女の子が凄惨な目に合うシーンがありますので、そういう系が苦手な方は回れ右をすることをお勧めします。

さてどういうお話なのか軽く見てみましょう。
いわゆる現代世界から異世界に移動するケースの小説です。転生では無いです。恐らく。
主人公君である孝弘君だけでなく、教師も含めて学校の人間が丸ごと異世界に行きます。規模が大きいのです。恐らく三桁の人数でしょう。コミカライズ版の1話目をご覧になればわかりますが、異世界に移動してから森の中に建てたと思われる小屋の数は相当数に上るようです。

異世界に行った人間の数が多い上に、異世界に移動した際にいわゆるチートスキルに目覚めた生徒がゴロゴロ発生します。目覚めない生徒もいます。また、チートスキルも強弱様々なようです。
戦闘向きのチートスキル持ちをウォーリアと呼ぶことにし、探索班を出すなどして模索していきます。

しかし弱肉強食な世界なのです。モンスターやドラゴンが跋扈する森の中にワープしてしまったので、戦闘能力があるメンバーとそうでないメンバーに別れ、居住生活を繰り広げます。死人も当然ながら沢山出ます。遺体だらけなのです。
そうするうちにだんだんと精神も肉体も疲弊していき、やがて秩序が崩壊します。モンスターと人間の戦いではなく、人間と人間の戦いに突入します。内部分裂、略奪etc...

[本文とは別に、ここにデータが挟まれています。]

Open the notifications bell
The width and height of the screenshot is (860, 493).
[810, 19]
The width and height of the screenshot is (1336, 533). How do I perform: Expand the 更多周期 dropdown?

それまでチートスキルに目覚めなかった孝弘君も巻き込まれ、それはもう酷い目に合います。そうして崩壊したコロニー(居住区)を背に、孝弘君は生きるために森の脱出を目指すのでした……。



ココまでがプロローグです。
コミカライズ版だとイラストがある分エグさ倍増です。女の子も殺されているんですよ……なんて酷いことをっ。
こういう人間同士の醜い部分を散々見てしまったため、孝弘君は人間が信じられなくなってしまいます。いわゆる人間不信ってやつですね。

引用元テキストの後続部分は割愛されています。